Study finds levels 300% over permitted standards in San José Iturbide
A study carried out last October by the National Nuclear Research Institute (ININ) has confirmed the presence of alpha radiation at 300% above permissible levels in the water supply of the Guanajuato town of San José Iturbide.
For geohydrology expert Joel Carrillo the danger is not so much drinking the water but being exposed to it. Inhaling its vapors while taking a shower every day for six to 10 years, sometimes even less, is enough to be fatal. And what’s worse, he said, once its effects are noticed it’s too late to do anything.
The ININ report is also worrisome because in just 24 months Guanajuato went from 14th place to fourth in the number of diagnosed cancer cases in children.
The rapid growth of those cases has been defined by some as the clearest sign of a sanitary crisis. According to several reports, studies and analyses, the region’s water supply is polluted with arsenic, fluoride and now radioactivity.
This pollution implies two major health risks: dental and skeletal fluorosis and renal ailments. As many as 11,000 cases of the former have been reported in the area of the state known as the Cuenca de Independencia in the last 15 years. As for the latter, Guanajuato ranks in fifth place nationwide for the number of reported cases.
The effects of the contaminated water could extend well beyond state boundaries because businesses such as Pfizer, Colgate-Palmolive and Ferrero Rocher use the same water supply.
“The radiation, the fluoride and the arsenic all originate in the same kind of volcanic rock,” explained Carrillo, who is certain that many more aquifers in the region, if analyzed, would present the same levels of radioactivity.
“These rocks are found from the Jalisco region to the north, to the broader region of the Western Sierra Madre.”

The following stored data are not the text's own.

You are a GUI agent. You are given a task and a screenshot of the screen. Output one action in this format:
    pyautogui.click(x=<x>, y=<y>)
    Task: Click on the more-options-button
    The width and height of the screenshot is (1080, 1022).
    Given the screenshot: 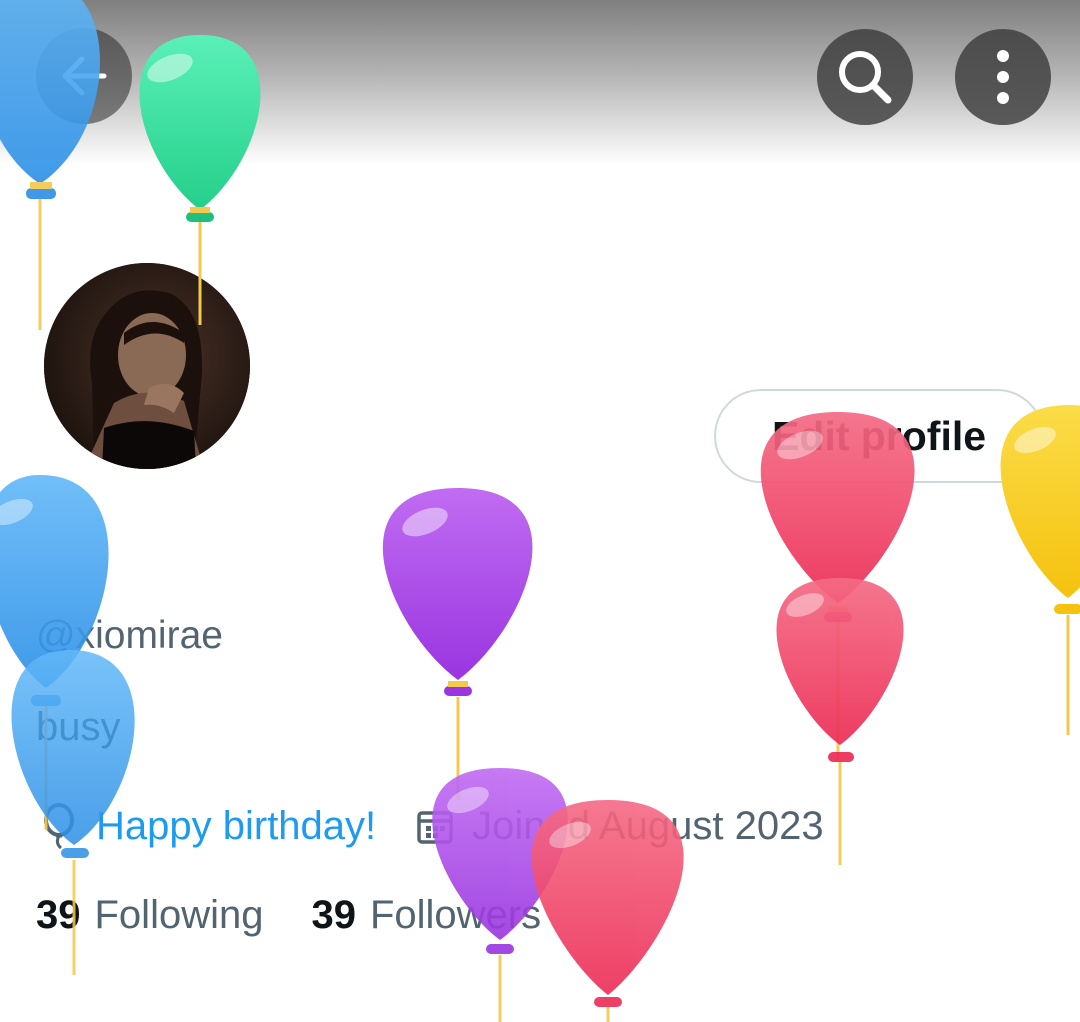 What is the action you would take?
    pyautogui.click(x=1003, y=77)
     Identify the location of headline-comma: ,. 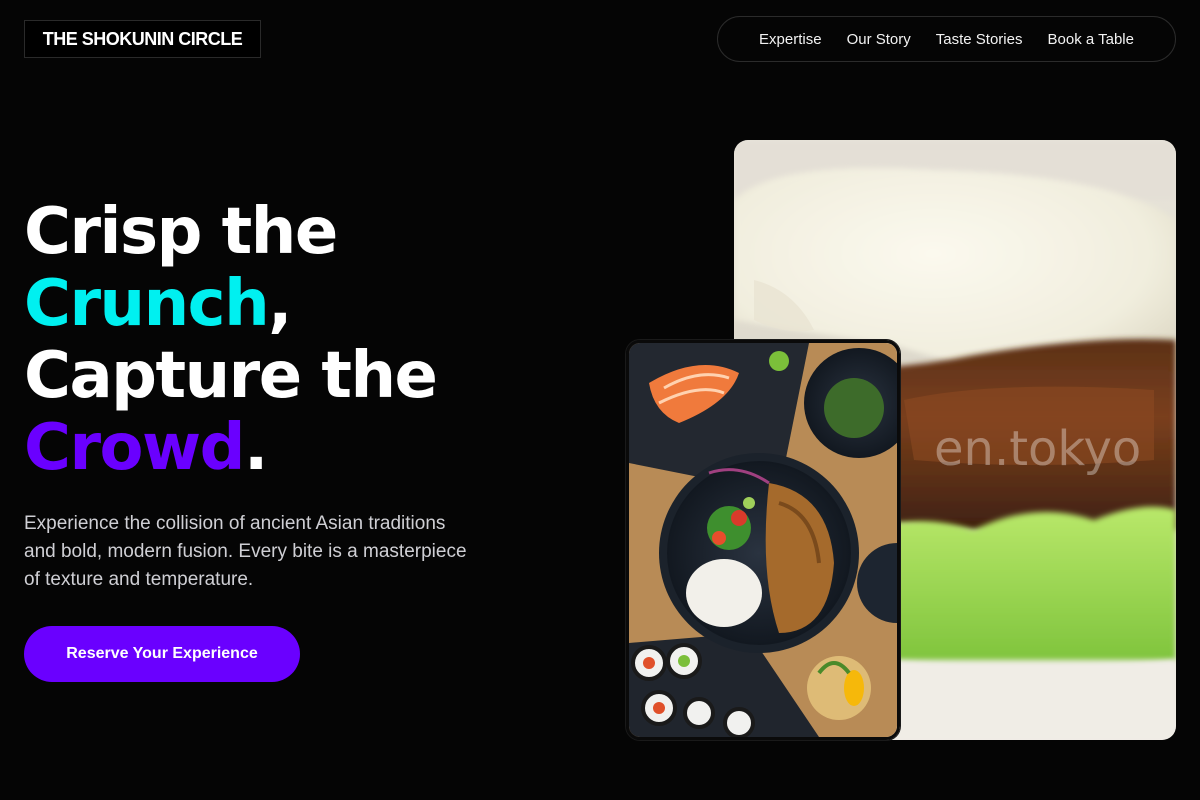
(280, 304).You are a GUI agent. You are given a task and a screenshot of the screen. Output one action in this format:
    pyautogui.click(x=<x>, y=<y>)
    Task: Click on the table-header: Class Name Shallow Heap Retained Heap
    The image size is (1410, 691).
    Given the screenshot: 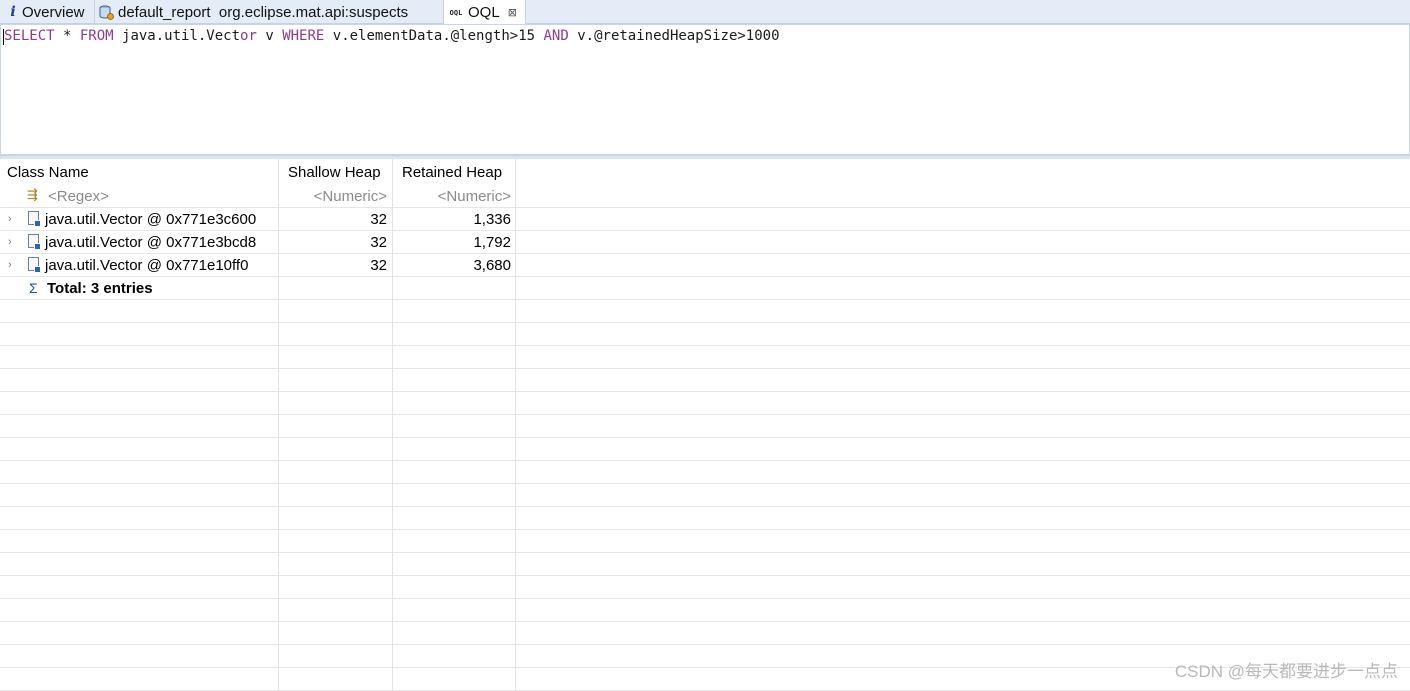 What is the action you would take?
    pyautogui.click(x=705, y=172)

Other studies have shown that of 46 artesian wells in the area, 31 have fluoride levels above those permitted, and 14 have levels of arsenic that exceed both domestic and international standards.
These conditions are only made worse by high radioactivity, whose origin — as with the two other pollutants — is the overexploitation of aquifers, which exposes rock that, once desiccated, releases a highly volatile mineral called erionite, which is the origin of the radiation poisoning.
At least 14 of 45 deaths by cancer in the region between 2000 and 2012 have been linked to the presence of traces of erionite in the environment.
National Water Commission data shows that Guanajuato is the “most perforated” state in Mexico, having 27,000 (almost 30%) of the country’s 90,000 water wells. The most exploited aquifers are those that supply the municipalities of León, Celaya and Irapuato.